TRECHO SELECIONADO:
= = = = = = =
O direito a alimentos dos filhos maiores universitários
Os alimentos decorrentes do dever de sustento, que é inerente ao poder familiar, cessam quando os filhos atingem a maioridade civil, mas persiste obviamente a relação parental.
sexta-feira, 15 de junho de 2018
Atualizado em 24 de setembro de 2019 14:26
A maioridade civil não constitui motivo para a exoneração dos alimentos, argumentando e provando que necessita da ajuda do autor até o final de sua formação superior.
Com efeito, os alimentos decorrentes do dever de sustento, que é inerente ao poder familiar, cessam quando os filhos atingem a maioridade civil, mas persiste obviamente a relação parental, fundada no dever de solidariedade familiar, que pode justificar a permanência ou mesmo o estabelecimento do encargo alimentar.
No entanto, para que se estabeleça o encargo alimentar do pai em favor da filho maior, é imprescindível a existência de prova cabal da necessidade, valendo lembrar que os alimentos devem ser fixados sempre com moderação, tendo em vista a capacidade econômica do alimentante e as necessidades da alimentada, o que constitui o binômio alimentar de que trata o art. 1.694, §1º, do CC.
O critério para fixação a alimentos baseia-se nas necessidades do alimentando e as possibilidades do alimentante (binômio necessidade X possibilidade). No processo o juiz analisa todas as provas documentais, testemunhais e verifica se há necessidade a alimentos as partes juntam todas as despesas juntam as notas fiscais claro que o juiz também analisa o aproveitamento escolar do alimentado.
E, nesse contexto, se restar demonstrado que, apesar de maior, a alimentada ainda cursa faculdade, necessitando, por isso, do auxílio paterno para complementação e qualificação no campo profissional o magistrado ao proferir sua decisão pondera toda a situação familiar.
Conforme dispõe o CC, em seu artigo 1.694, § 1º, que os alimentos devem ser fixados na proporção das necessidades do reclamante e dos recursos da pessoa obrigada, o que significa dizer, por outras palavras, que a obrigação alimentar deve ser fixada observando-se o binômio necessidade-possibilidade.
Salienta-se que a maioridade civil, por si só, não é suficiente para eximir o alimentante da obrigação de prestar alimentos. Entretanto, uma vez implementada, necessária prova cabal da necessidade, por parte do alimentando, a qual deixa de ser presumida.
O poder familiar cessa quando o filho atinge a maioridade civil, mas não desaparece o dever de solidariedade decorrente da relação parental. Se a filha(o) precisa de alimentos para garantir a frequência regular a estabelecimento de ensino, como complemento da sua educação, que é dever residual do poder familiar, está o pai obrigado a auxiliá-lo.
= = = = = = =
Registros de elementos de interface
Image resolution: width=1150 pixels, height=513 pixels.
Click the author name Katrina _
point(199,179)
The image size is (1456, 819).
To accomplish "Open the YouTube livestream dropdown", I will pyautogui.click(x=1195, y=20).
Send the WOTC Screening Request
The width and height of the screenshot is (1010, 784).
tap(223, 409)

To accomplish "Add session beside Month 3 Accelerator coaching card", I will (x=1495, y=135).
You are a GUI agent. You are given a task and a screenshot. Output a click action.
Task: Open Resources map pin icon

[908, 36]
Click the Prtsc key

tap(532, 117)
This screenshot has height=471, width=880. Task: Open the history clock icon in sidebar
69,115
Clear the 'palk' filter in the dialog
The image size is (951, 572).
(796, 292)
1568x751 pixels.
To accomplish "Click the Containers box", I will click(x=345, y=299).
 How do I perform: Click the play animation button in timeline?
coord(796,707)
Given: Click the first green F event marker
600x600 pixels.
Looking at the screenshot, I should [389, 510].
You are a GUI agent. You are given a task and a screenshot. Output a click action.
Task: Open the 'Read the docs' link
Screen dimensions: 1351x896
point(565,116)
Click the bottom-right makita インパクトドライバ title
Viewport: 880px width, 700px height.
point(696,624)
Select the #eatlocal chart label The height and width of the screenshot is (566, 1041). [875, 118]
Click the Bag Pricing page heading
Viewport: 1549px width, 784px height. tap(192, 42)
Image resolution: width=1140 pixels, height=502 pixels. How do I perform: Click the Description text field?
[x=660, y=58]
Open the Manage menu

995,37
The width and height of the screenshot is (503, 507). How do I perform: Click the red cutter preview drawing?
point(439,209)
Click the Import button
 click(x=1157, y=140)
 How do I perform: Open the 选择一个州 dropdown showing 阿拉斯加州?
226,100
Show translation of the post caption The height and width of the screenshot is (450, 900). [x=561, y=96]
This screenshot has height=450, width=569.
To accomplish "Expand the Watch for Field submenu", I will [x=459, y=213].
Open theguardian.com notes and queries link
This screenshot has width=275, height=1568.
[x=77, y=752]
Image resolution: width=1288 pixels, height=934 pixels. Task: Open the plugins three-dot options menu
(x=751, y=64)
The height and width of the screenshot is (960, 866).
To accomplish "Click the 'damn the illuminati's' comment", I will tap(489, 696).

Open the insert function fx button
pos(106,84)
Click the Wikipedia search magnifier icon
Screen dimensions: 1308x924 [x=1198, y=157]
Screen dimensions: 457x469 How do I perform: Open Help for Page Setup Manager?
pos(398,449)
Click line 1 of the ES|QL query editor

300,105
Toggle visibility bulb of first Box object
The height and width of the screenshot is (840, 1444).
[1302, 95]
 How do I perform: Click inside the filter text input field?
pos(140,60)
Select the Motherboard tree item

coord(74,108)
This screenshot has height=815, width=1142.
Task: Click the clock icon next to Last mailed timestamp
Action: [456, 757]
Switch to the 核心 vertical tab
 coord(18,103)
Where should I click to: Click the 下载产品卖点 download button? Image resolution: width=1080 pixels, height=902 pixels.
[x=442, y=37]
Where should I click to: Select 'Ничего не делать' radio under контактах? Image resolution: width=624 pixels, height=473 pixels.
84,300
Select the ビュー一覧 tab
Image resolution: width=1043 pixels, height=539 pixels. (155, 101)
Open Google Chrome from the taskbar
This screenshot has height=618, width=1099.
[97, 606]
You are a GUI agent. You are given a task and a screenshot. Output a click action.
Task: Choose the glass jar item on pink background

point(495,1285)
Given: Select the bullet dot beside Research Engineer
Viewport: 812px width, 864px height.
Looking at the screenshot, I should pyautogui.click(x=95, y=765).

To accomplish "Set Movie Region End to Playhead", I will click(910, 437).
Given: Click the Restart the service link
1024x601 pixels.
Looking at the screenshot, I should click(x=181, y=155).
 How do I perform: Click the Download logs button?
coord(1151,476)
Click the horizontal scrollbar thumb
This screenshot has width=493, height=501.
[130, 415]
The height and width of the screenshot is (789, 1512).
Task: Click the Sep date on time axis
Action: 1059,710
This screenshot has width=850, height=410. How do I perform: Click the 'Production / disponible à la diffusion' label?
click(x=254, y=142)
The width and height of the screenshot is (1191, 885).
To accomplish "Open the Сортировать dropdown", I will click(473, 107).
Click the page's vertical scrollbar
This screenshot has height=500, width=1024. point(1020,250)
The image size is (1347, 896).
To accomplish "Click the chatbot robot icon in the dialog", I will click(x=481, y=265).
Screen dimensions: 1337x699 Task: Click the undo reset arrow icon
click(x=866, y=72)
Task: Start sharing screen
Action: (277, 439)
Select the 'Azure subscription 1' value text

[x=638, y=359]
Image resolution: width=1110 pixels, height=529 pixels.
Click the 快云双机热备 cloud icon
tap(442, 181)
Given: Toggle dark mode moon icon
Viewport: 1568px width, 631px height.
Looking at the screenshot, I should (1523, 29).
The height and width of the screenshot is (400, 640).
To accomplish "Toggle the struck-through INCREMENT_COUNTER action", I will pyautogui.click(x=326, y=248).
= = = = = = =
SUAS TAREFAS:
a) Por favor, transcreva do texto sobre o direito a alimentos o trecho que vai de "E, nesse contexto, se" até "o binômio necessidade-possibilidade.".
b) Reescreva as linhas de registros desde a primeira até a que contém "tap(532, 117)", inclusive, substituindo "Screening Request" por "Screening Form" e mantendo todo o resto igual. Apresente apenas essas linhas.
O texto sobre o direito a alimentos e as linhas não têm relação entre si.

RESPOSTAS DO EXERCÍCIO:
a)
E, nesse contexto, se restar demonstrado que, apesar de maior, a alimentada ainda cursa faculdade, necessitando, por isso, do auxílio paterno para complementação e qualificação no campo profissional o magistrado ao proferir sua decisão pondera toda a situação familiar.
Conforme dispõe o CC, em seu artigo 1.694, § 1º, que os alimentos devem ser fixados na proporção das necessidades do reclamante e dos recursos da pessoa obrigada, o que significa dizer, por outras palavras, que a obrigação alimentar deve ser fixada observando-se o binômio necessidade-possibilidade.

b)
Image resolution: width=1150 pixels, height=513 pixels.
Click the author name Katrina _
point(199,179)
The image size is (1456, 819).
To accomplish "Open the YouTube livestream dropdown", I will pyautogui.click(x=1195, y=20).
Send the WOTC Screening Form
The width and height of the screenshot is (1010, 784).
tap(223, 409)

To accomplish "Add session beside Month 3 Accelerator coaching card", I will (x=1495, y=135).
You are a GUI agent. You are given a task and a screenshot. Output a click action.
Task: Open Resources map pin icon

[908, 36]
Click the Prtsc key

tap(532, 117)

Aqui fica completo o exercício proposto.